Records from a data collection:
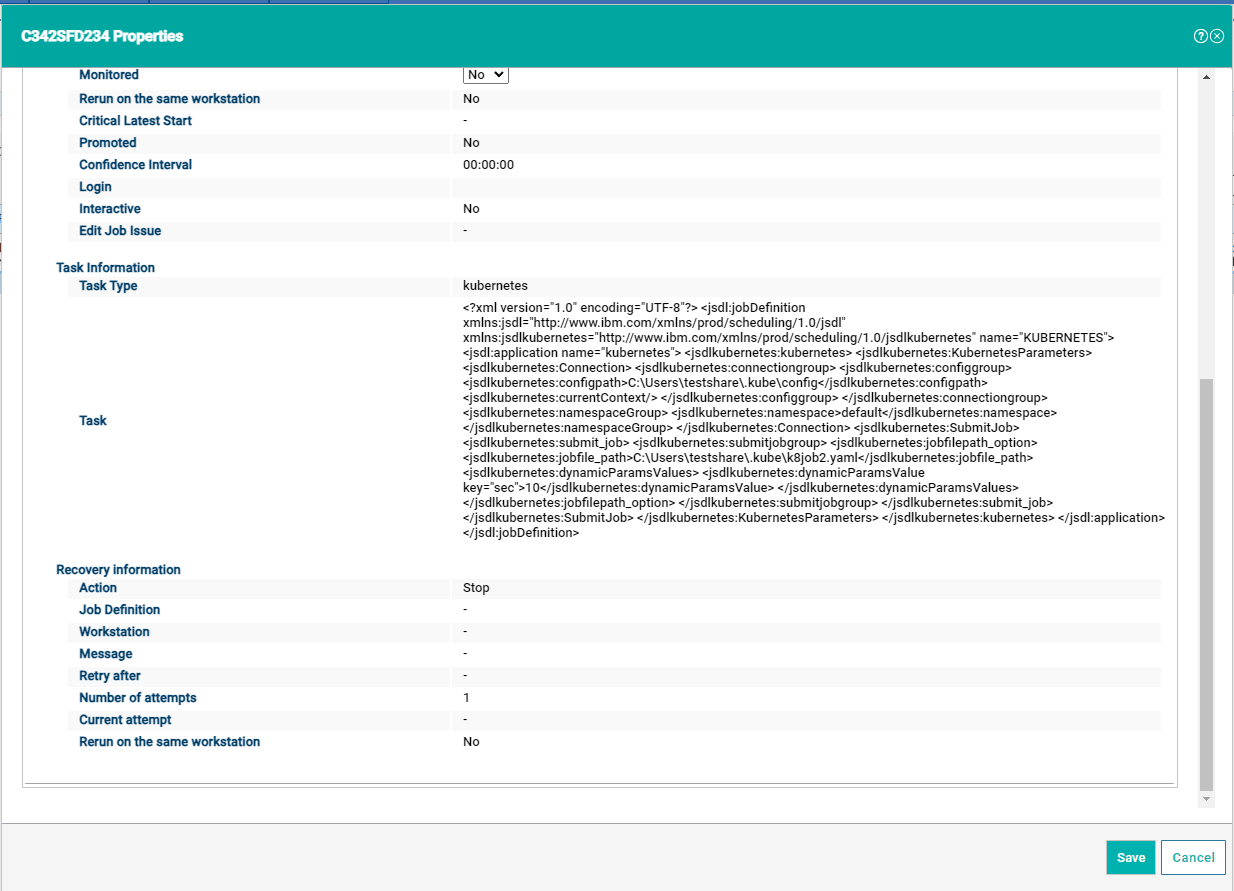Image resolution: width=1234 pixels, height=891 pixels.
Task: Select the Rerun on the same workstation label
Action: [x=169, y=98]
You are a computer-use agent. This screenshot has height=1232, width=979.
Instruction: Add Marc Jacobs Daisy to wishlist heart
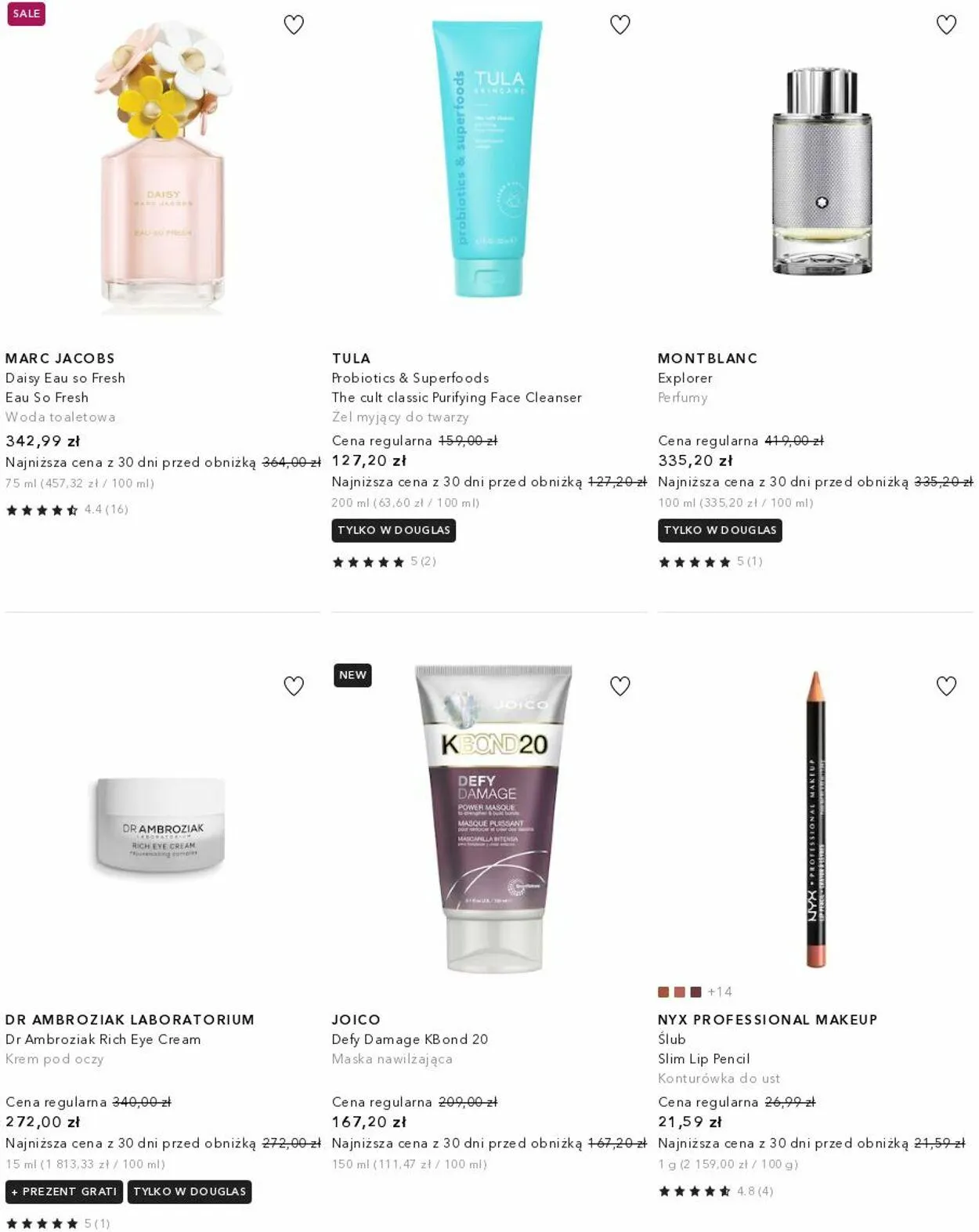[x=294, y=25]
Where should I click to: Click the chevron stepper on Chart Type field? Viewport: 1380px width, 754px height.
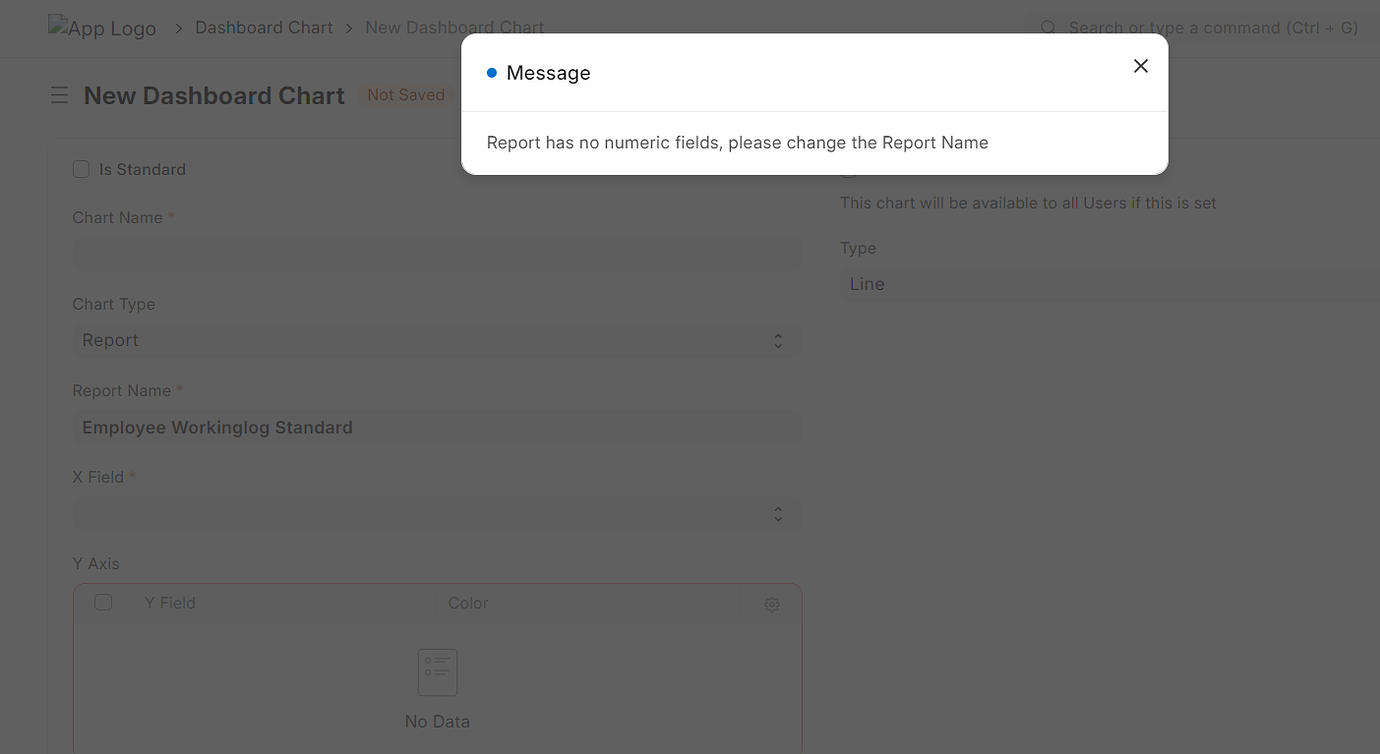pos(778,340)
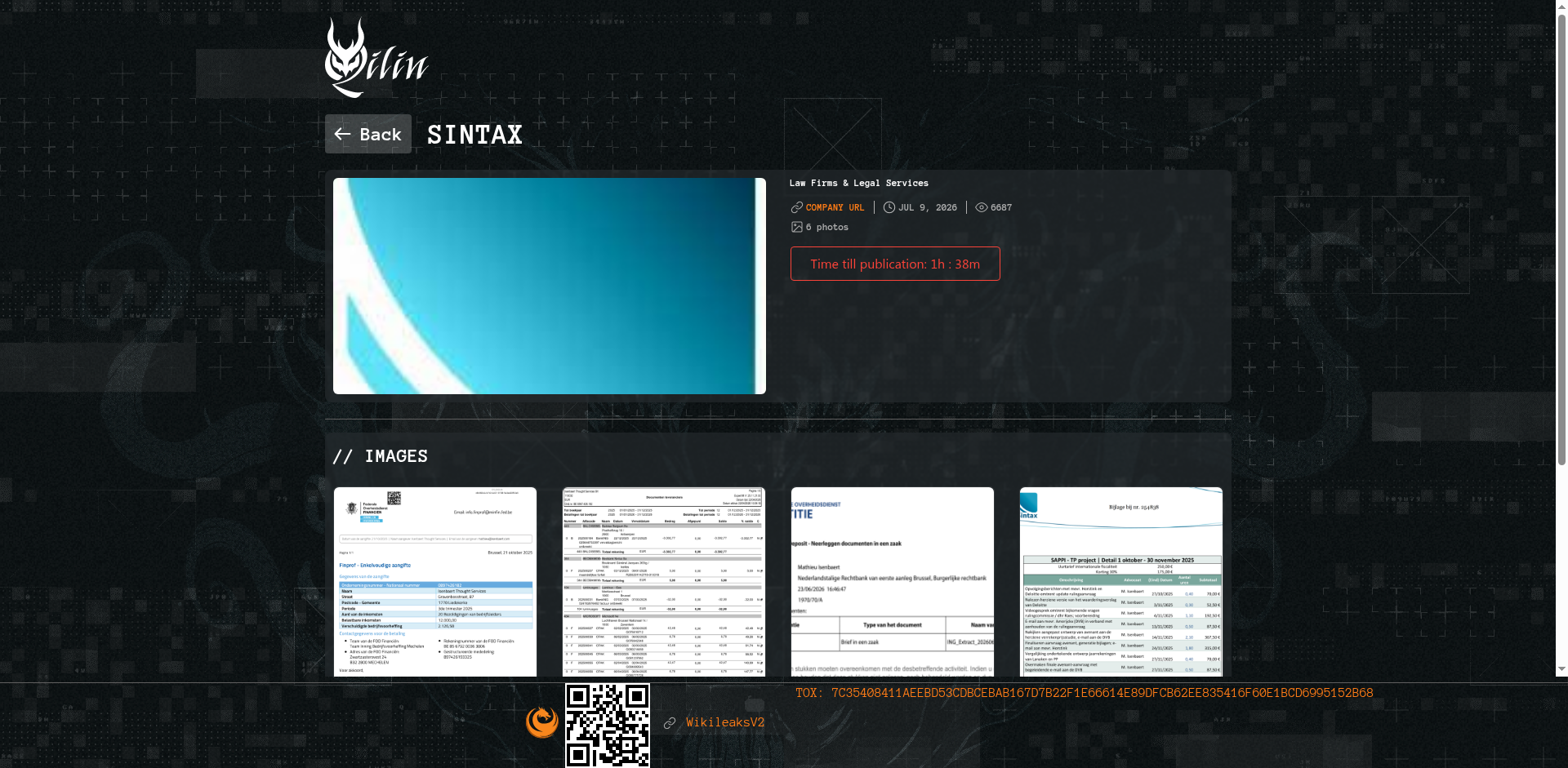Click the orange phoenix icon in footer

542,722
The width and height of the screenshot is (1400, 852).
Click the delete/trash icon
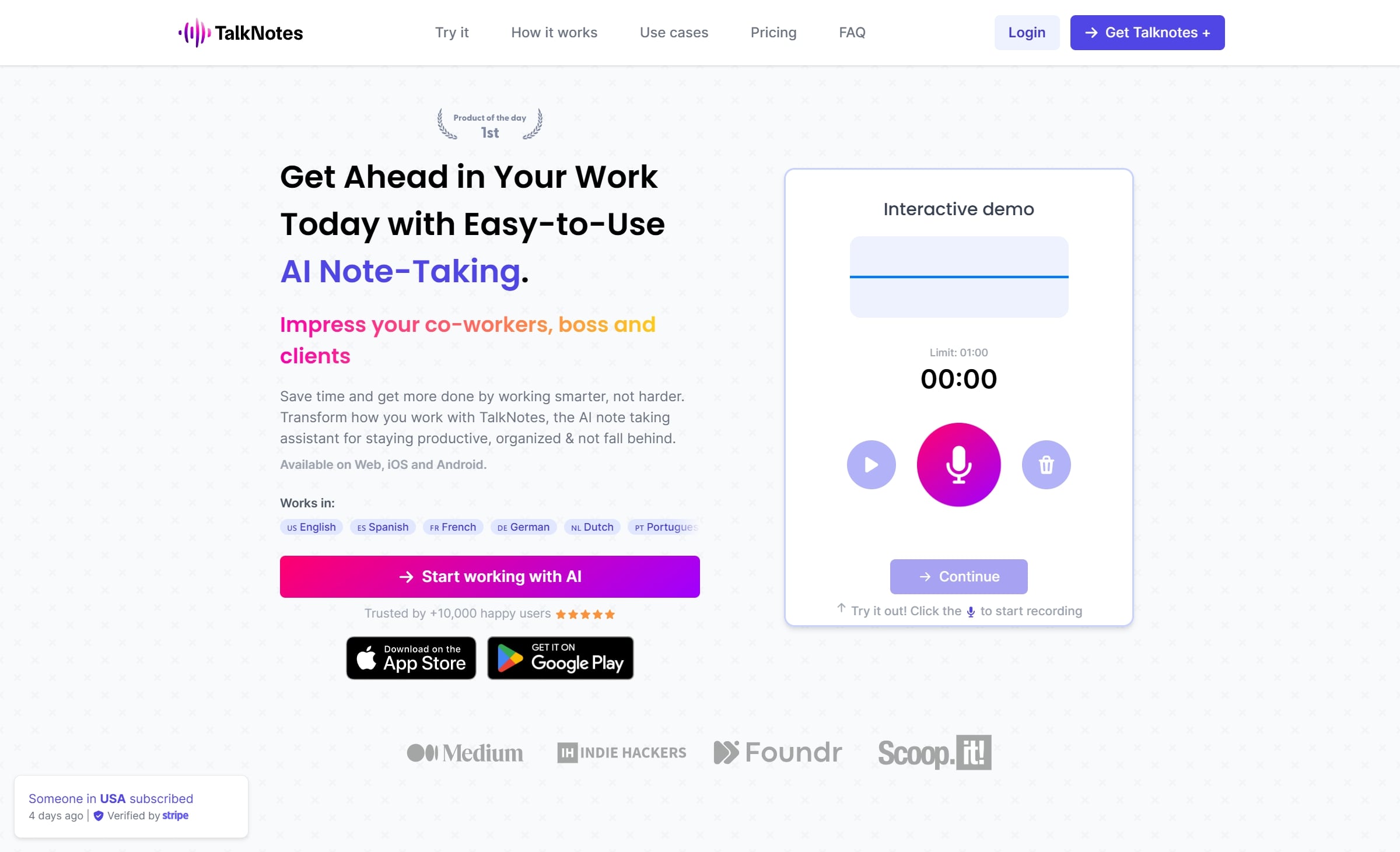(1046, 464)
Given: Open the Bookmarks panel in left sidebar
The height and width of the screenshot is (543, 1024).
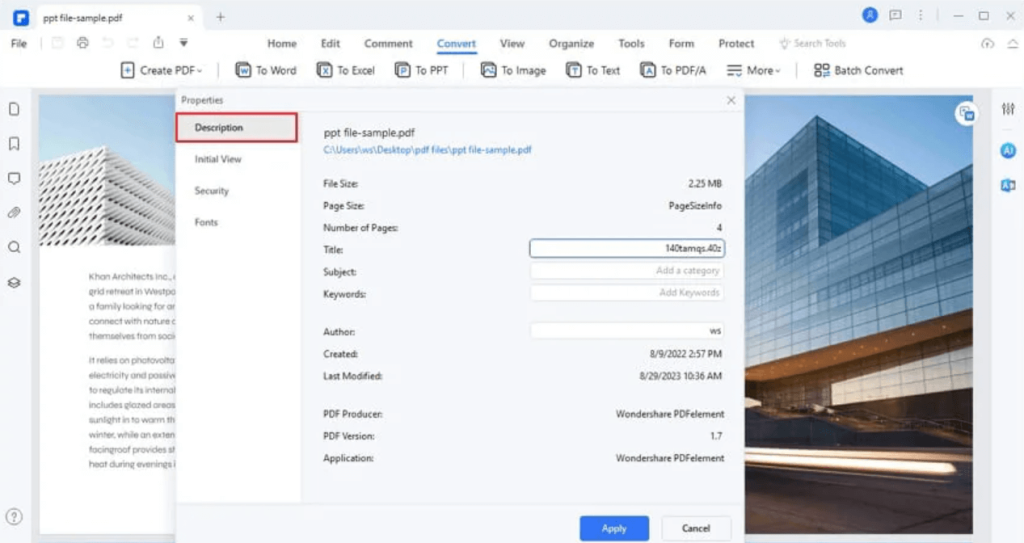Looking at the screenshot, I should pos(14,143).
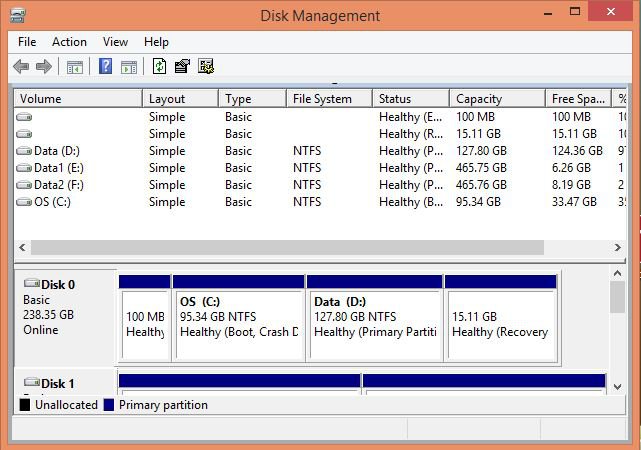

Problem
Retype the line containing "Click the delete/trash icon" and each line after it through the last line of the entries above, exactly, with no pictures and nothing else.

Expected answer
Click the delete/trash icon
(1046, 464)
Given: Open the Bookmarks panel in left sidebar
The height and width of the screenshot is (543, 1024).
Looking at the screenshot, I should pos(14,143).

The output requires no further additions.